• _Work request_:
What number of lines in the entries below include the string "gear"? Respond with that number alone.

*** Listed records ***

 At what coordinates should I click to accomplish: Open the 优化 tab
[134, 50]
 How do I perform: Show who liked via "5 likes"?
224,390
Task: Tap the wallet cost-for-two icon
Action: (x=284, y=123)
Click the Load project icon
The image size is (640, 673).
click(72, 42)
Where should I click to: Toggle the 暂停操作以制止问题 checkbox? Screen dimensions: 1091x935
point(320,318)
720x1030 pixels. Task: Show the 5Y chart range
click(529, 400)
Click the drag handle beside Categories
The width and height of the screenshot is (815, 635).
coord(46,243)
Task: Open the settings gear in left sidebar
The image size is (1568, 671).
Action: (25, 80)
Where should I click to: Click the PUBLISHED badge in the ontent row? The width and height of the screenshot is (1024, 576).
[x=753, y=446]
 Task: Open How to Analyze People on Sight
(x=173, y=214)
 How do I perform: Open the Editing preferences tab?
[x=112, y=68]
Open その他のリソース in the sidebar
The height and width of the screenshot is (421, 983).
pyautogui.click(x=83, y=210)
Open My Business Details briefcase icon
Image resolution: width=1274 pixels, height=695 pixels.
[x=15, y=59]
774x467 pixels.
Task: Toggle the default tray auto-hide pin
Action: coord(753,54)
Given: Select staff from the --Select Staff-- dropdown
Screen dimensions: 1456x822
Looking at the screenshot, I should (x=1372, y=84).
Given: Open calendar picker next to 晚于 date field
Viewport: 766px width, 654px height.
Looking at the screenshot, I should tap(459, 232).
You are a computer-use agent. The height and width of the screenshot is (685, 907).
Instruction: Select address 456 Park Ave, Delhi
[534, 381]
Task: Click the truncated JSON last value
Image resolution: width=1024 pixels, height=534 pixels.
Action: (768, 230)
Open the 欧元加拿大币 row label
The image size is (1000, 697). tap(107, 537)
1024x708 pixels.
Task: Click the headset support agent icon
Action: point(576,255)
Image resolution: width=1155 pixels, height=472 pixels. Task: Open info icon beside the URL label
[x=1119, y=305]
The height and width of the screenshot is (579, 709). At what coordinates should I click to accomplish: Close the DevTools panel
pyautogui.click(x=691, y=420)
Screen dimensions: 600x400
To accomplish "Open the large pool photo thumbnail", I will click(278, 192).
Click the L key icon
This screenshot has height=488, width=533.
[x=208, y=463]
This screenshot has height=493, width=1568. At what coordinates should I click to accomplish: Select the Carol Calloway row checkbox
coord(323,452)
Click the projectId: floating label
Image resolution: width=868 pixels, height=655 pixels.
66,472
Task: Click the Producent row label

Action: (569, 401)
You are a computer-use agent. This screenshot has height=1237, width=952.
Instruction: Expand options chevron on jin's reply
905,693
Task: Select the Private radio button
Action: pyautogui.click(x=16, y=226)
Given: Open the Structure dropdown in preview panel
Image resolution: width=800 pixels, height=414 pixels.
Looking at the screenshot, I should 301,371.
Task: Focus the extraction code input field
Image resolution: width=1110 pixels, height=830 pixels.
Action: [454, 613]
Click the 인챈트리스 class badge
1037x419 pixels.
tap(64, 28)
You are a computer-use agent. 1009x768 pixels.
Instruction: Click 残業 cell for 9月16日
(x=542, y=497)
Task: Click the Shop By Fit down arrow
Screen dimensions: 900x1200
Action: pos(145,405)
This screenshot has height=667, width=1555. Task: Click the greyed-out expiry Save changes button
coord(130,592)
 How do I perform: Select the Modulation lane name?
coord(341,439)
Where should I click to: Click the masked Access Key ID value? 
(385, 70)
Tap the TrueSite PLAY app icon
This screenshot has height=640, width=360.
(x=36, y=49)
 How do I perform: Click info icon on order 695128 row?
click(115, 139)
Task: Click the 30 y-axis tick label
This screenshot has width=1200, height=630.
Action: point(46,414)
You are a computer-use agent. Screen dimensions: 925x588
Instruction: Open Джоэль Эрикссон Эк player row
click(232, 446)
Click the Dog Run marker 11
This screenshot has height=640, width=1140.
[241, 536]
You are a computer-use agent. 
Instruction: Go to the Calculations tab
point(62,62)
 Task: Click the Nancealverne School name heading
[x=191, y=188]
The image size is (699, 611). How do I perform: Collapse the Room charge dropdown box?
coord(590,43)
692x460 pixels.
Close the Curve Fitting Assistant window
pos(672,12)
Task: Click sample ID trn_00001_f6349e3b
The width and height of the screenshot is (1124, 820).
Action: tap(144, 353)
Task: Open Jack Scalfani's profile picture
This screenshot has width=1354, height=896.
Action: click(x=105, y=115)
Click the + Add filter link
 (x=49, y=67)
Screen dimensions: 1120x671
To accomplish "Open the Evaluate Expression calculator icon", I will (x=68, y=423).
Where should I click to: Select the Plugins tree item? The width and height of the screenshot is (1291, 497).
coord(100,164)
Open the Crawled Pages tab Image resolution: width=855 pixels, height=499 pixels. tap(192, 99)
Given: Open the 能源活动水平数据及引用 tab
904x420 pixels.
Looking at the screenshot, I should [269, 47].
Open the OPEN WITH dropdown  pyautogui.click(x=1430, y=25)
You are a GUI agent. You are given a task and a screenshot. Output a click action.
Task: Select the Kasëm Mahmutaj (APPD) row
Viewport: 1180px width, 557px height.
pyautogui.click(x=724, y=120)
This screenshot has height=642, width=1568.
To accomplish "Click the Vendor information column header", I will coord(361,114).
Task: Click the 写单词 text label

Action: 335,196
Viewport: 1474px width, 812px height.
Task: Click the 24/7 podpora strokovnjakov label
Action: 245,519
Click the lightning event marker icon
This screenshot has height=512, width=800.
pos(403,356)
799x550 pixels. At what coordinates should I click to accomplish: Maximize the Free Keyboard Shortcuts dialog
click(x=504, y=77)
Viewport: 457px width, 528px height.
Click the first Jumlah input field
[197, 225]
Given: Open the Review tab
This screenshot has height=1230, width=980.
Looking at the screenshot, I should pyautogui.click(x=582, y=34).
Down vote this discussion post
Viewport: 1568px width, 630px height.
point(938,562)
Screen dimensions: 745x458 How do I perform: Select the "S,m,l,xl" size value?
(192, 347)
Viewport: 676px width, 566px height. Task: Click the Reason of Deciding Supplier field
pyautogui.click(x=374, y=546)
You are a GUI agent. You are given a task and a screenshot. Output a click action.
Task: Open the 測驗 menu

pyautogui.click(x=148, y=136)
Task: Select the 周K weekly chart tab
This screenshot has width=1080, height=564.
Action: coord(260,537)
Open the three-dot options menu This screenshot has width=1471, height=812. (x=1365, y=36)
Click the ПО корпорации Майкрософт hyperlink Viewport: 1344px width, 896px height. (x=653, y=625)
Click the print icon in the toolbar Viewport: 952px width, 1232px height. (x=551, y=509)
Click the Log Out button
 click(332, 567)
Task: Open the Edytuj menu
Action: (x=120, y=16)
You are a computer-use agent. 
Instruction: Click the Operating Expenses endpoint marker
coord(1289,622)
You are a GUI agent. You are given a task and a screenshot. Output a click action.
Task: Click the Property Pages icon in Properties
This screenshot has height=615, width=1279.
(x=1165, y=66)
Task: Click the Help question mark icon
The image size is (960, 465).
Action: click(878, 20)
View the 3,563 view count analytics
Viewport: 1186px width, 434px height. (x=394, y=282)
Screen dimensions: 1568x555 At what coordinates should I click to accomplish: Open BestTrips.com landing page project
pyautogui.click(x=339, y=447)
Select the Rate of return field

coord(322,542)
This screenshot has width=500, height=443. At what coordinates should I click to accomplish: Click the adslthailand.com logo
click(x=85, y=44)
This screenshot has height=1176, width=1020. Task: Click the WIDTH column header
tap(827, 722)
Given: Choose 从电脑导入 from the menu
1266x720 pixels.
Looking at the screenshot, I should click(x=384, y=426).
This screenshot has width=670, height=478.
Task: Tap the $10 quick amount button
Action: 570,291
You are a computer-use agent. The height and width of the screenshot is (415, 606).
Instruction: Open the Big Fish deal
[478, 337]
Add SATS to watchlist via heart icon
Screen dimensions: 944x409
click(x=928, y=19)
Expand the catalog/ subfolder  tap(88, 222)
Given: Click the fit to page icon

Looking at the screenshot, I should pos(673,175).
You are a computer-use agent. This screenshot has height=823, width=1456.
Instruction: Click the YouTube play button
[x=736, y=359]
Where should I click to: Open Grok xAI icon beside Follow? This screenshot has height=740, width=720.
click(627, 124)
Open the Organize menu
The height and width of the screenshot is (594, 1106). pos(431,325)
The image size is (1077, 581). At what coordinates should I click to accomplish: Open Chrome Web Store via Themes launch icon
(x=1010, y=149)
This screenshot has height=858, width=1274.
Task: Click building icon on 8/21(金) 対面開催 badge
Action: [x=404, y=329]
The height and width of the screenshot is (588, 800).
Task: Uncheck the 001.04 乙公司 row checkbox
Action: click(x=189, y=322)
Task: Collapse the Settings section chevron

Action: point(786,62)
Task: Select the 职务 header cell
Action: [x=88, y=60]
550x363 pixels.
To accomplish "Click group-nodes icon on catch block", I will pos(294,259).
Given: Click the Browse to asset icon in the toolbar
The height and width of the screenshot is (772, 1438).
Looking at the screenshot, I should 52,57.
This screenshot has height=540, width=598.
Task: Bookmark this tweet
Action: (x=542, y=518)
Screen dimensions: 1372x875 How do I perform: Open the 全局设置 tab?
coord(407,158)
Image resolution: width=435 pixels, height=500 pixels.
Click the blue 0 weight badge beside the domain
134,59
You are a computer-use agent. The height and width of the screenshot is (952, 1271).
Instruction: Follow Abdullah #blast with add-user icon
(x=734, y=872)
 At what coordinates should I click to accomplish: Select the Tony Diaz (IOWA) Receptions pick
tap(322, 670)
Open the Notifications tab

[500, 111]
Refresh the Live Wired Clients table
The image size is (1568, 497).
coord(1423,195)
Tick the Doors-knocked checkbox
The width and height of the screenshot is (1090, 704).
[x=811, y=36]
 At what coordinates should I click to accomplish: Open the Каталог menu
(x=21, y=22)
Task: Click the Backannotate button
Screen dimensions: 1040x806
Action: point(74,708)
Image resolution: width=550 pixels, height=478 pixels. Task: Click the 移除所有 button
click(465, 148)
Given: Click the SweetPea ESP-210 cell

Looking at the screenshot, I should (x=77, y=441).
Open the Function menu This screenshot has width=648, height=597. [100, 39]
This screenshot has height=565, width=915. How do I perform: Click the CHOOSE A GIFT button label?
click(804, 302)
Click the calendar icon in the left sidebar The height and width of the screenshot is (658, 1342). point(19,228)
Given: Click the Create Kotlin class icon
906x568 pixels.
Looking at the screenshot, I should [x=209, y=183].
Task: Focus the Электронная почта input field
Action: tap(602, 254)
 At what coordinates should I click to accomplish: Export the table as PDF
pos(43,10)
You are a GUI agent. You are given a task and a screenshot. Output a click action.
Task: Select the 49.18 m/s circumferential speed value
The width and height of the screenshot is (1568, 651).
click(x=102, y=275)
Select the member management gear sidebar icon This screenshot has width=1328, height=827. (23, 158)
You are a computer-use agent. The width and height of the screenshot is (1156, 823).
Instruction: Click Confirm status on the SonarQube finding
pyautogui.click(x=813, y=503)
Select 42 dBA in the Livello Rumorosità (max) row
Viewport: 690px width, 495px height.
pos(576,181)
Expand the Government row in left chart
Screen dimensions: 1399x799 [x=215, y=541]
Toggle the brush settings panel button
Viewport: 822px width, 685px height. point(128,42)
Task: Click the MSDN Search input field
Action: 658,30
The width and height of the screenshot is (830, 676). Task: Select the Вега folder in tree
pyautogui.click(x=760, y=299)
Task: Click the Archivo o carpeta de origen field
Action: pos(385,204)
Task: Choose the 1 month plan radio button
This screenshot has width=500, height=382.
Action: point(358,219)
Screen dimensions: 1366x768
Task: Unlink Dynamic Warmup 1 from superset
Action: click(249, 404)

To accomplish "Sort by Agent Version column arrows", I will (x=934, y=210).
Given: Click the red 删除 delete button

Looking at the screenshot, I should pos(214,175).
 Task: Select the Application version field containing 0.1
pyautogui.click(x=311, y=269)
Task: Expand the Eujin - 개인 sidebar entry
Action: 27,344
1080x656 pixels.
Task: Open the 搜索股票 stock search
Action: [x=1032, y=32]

*** End of Listed records ***

• _The answer_:
2